Sleep

Sleep, marvelous sleep. It’s one of those things you might take for granted—that is, until it eludes you. 


How much sleep is needed varies greatly by age and from individual to individual. Newborns can sleep away three-fourths of the day. Toddlers and preschoolers need 11 to 14 hours of sleep each day. This need gradually declines until adulthood, when most people require around 7 to 8 hours—although seniors may find their sleeping patterns fluctuate due to changes associated with aging.


Unfortunately, seniors aren’t the only ones who struggle with a sound night’s sleep. According to the National Institutes of Health, more than 70 million Americans experience insomnia. That means they have trouble falling or staying asleep, or they wake up before they’ve gotten enough sleep. 


You might find your sleep interrupted by night sweats during menopause.
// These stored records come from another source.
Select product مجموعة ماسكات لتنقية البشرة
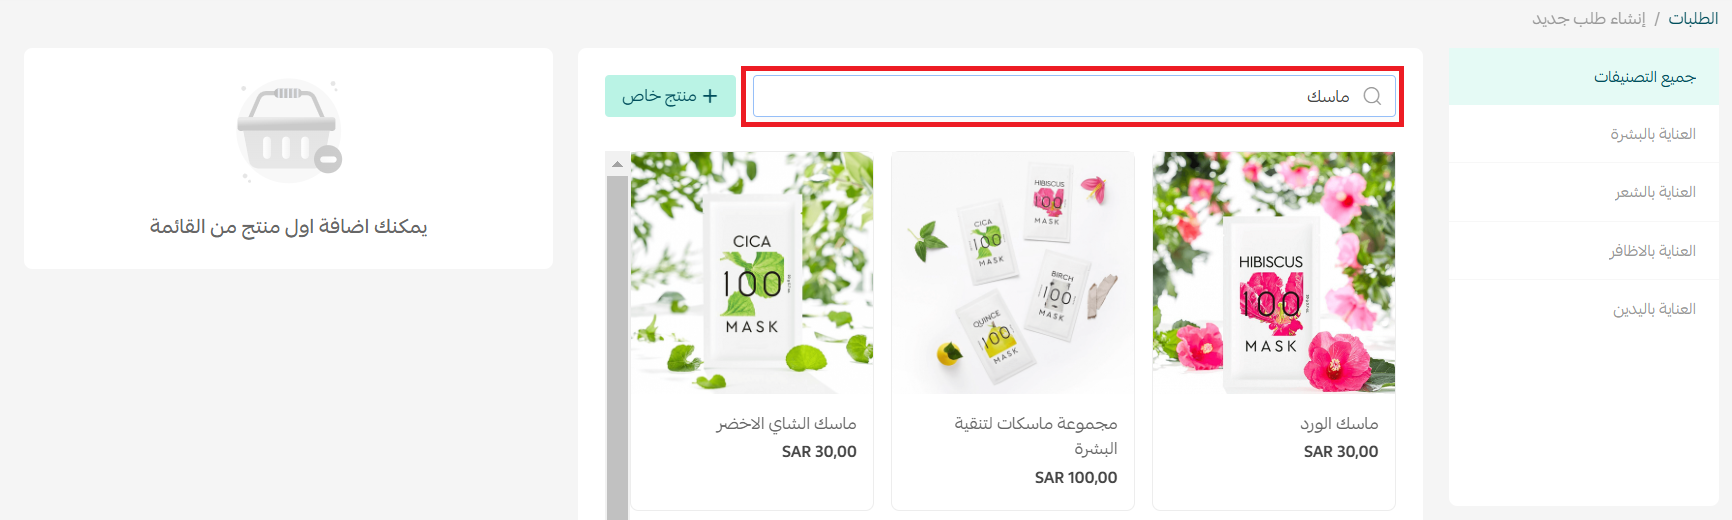1732x520 pixels. (1036, 436)
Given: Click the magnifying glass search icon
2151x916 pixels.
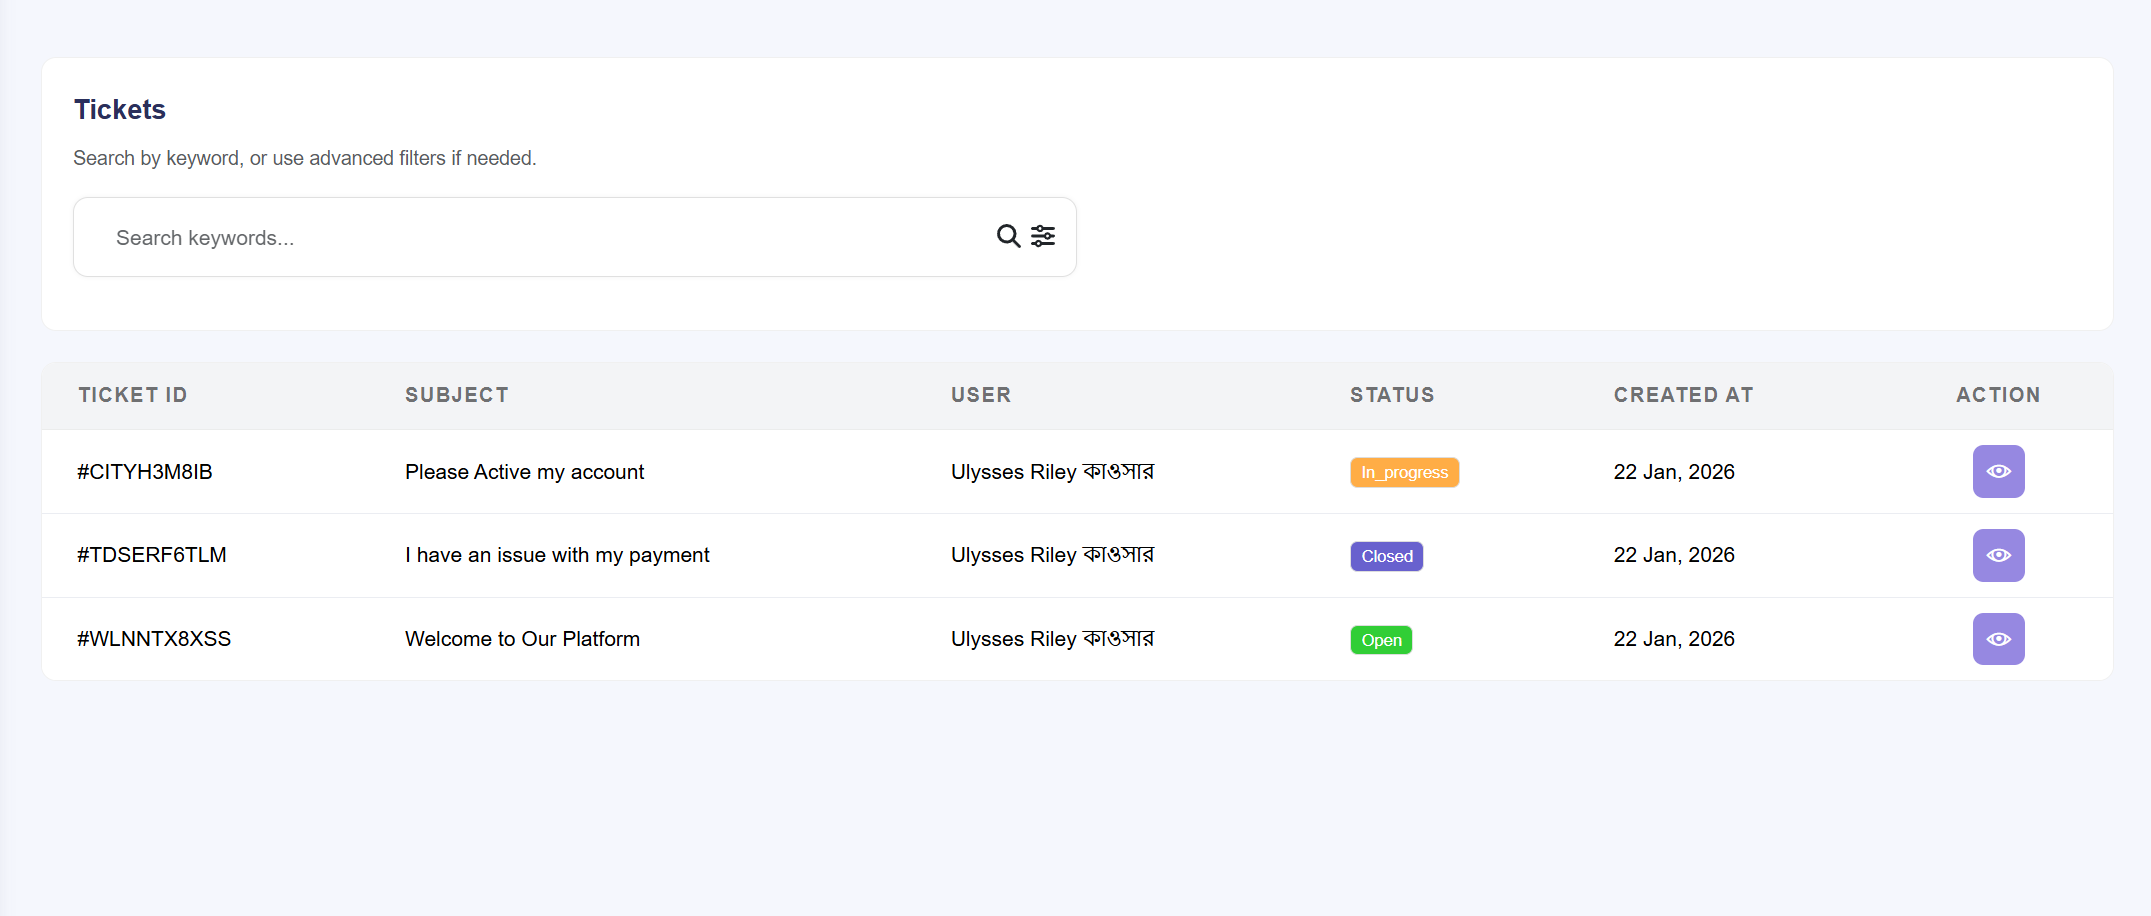Looking at the screenshot, I should (x=1008, y=236).
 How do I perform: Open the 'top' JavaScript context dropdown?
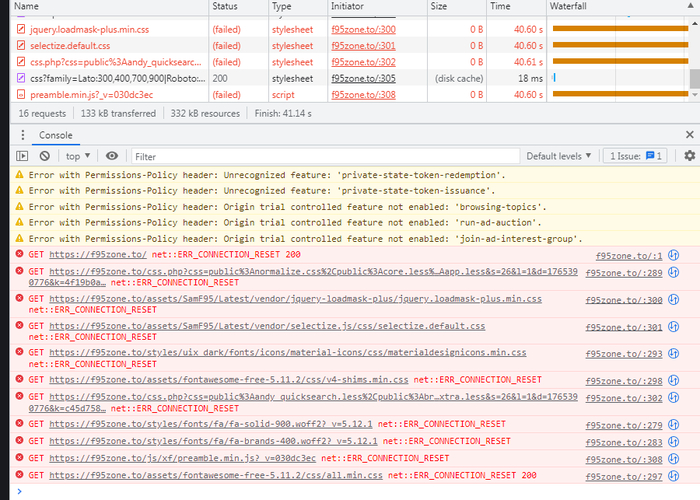coord(77,156)
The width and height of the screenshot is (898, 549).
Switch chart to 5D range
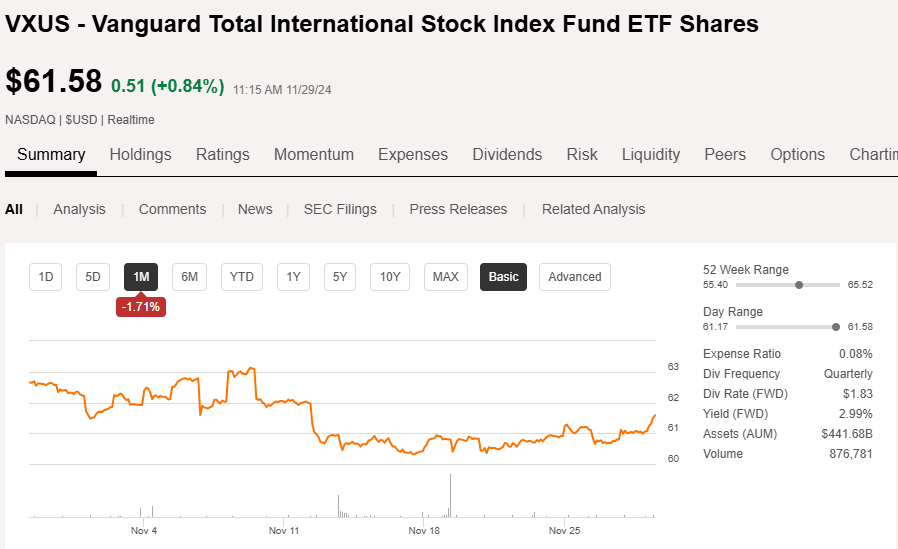(x=93, y=277)
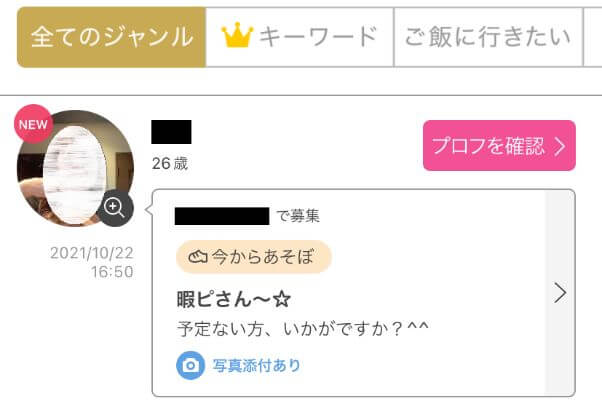Expand post with right chevron arrow

(560, 293)
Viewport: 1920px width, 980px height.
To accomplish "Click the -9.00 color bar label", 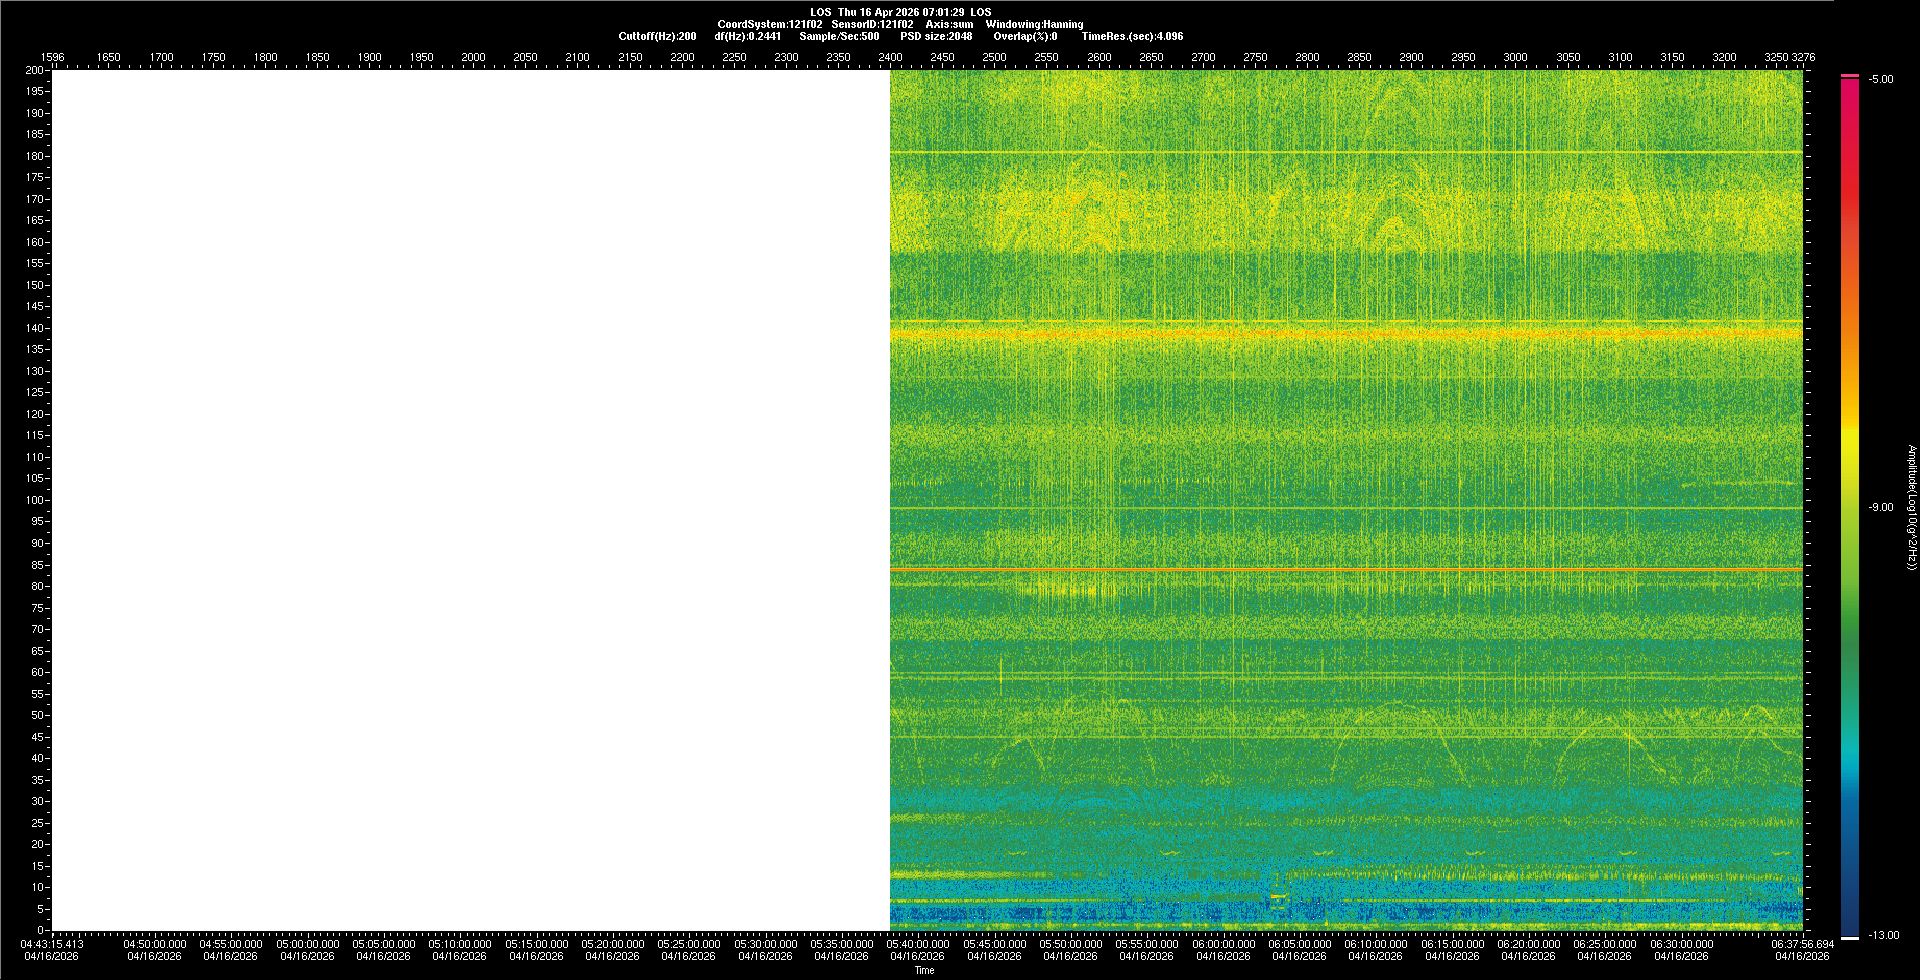I will click(x=1880, y=508).
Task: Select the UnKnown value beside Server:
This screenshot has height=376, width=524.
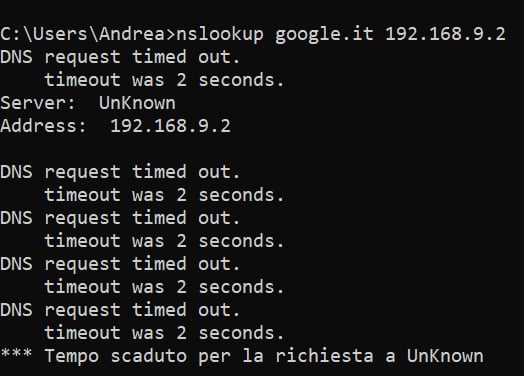Action: point(137,103)
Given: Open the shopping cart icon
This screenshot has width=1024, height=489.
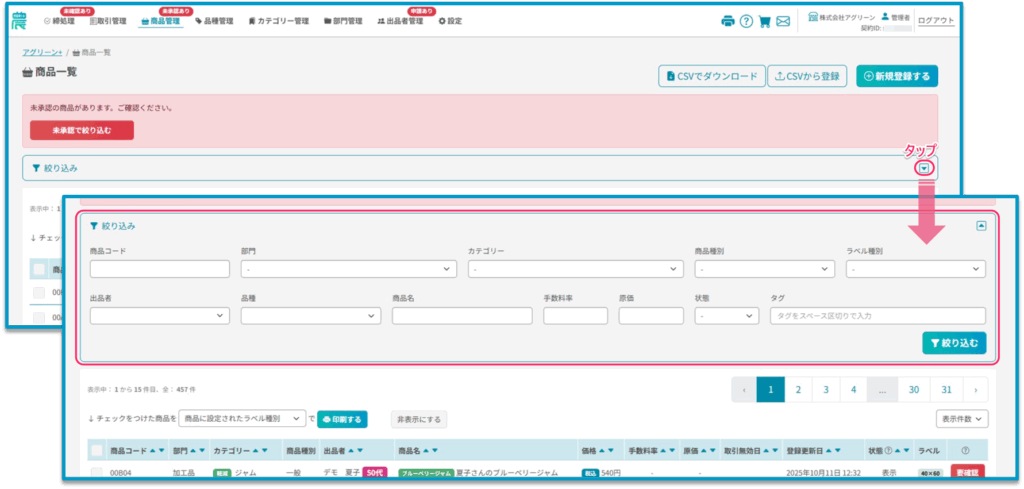Looking at the screenshot, I should [764, 21].
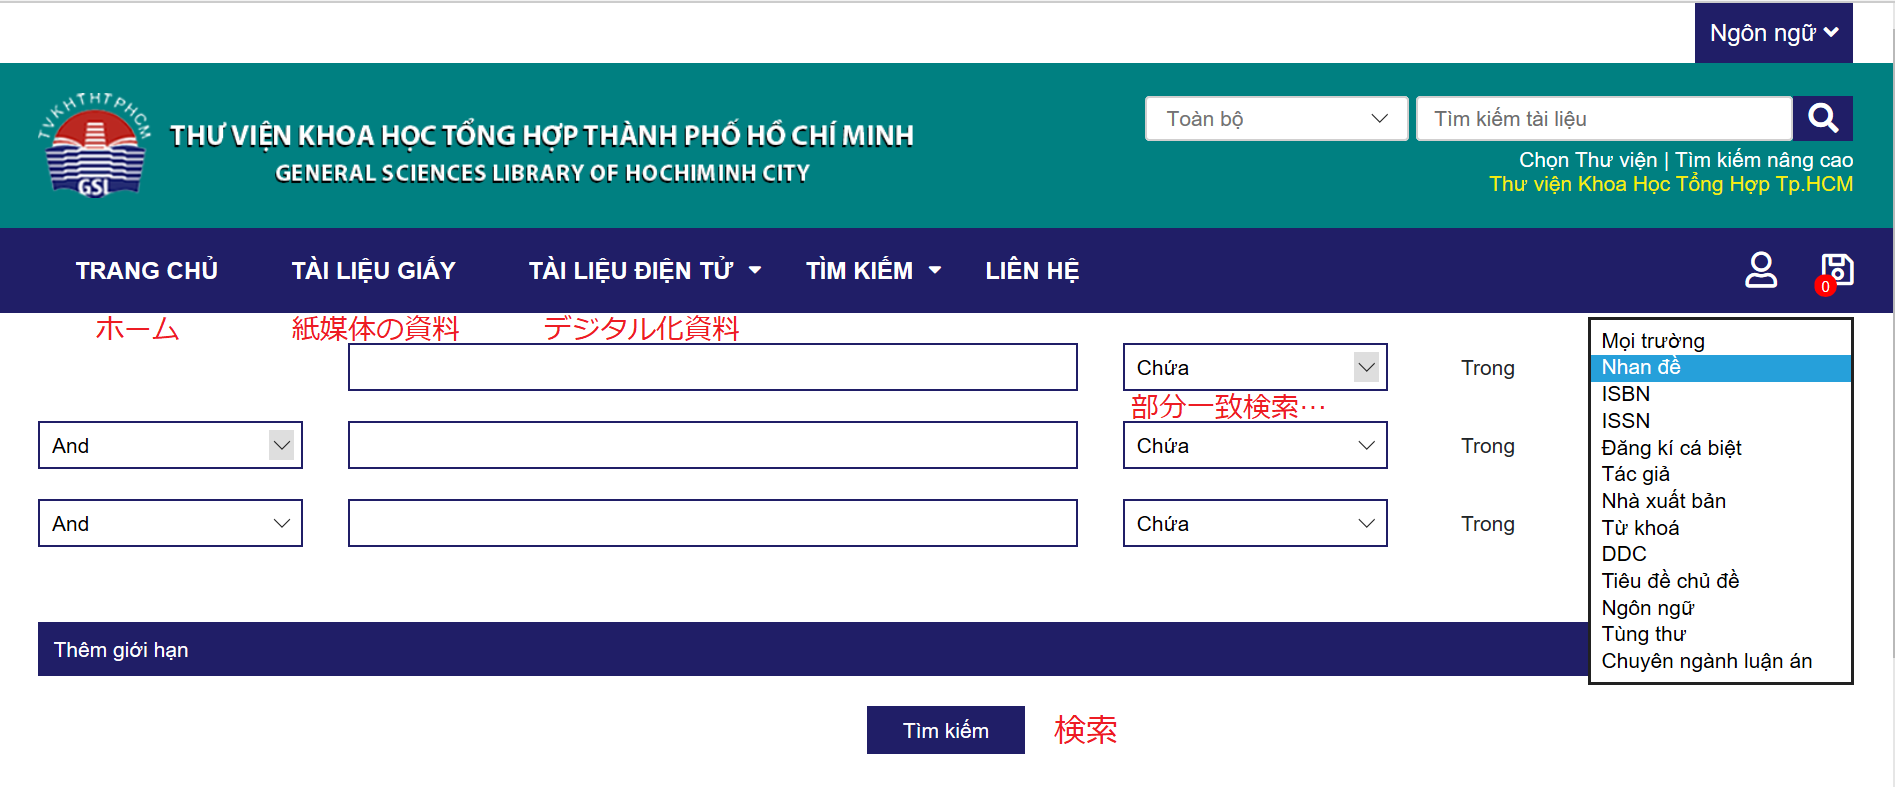Open the first Chứa match-type dropdown
The width and height of the screenshot is (1895, 787).
[1255, 367]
Or, a bed partner’s snoring might irk you. Still others have conditions such as sleep apnea or restless legs syndrome. A serious breathing disorder, apnea is marked by loud snoring and periods when breathing briefly stops. Restless legs syndrome is a neurological disorder that causes uncomfortable sensations in the legs. Seek treatment for problems like these.


No matter the cause, it can’t hurt to discuss your sleep problems with your doctor or me. I can go over the list of medications or supplements you’re taking to see if any could be interfering with your sleep. Some common culprits are antihistamines, antihypertensives, beta-blockers, and hormones. Even common pain relievers can pose a problem since many contain caffeine. But don’t stop taking any prescription medications without discussing this first with your doctor.


You can do many other things to improve your sleep. For starters, keep regular bed and wake times, even on the weekend. And use your bedroom only for sleep. 


To prepare your body for sleep, avoid stimulating activities and substances during the evening hours. This includes alcohol, heaving eating—especially spicy or high-sugar foods—fluids, nicotine, or caffeine. Be sure to exercise, but do it at least a few hours before you go to sleep. Make the time right before bed really relaxing—with calming activities and soft lighting. A bubble bath by candlelight, perhaps? 


Wearing earplugs or eye masks or using a fan, or heavy curtains may also create an environment more conducive to sleep. If you use night-lights, make sure they’re not too bright. 


If all else fails, talk with your doctor about other ways to promote sleep, such as relaxation techniques or behavioral therapy. Sleep aids such as valerian or melatonin might help, but know that these are not regulated the way medications are. 


Sleep medications may be an option if your insomnia is interfering with your daily activities. Your doctor or I can discuss potential choices. Hypnotics are prescription medications that promote sleep. Antidepressants are best used only if depression is a problem. Anxiolytics can ease anxiety that may be interfering with sleep. Seek advice before considering either prescription or over-the-counter (OTC) sleep medications. And be sure to discuss any troubling side effects that occur.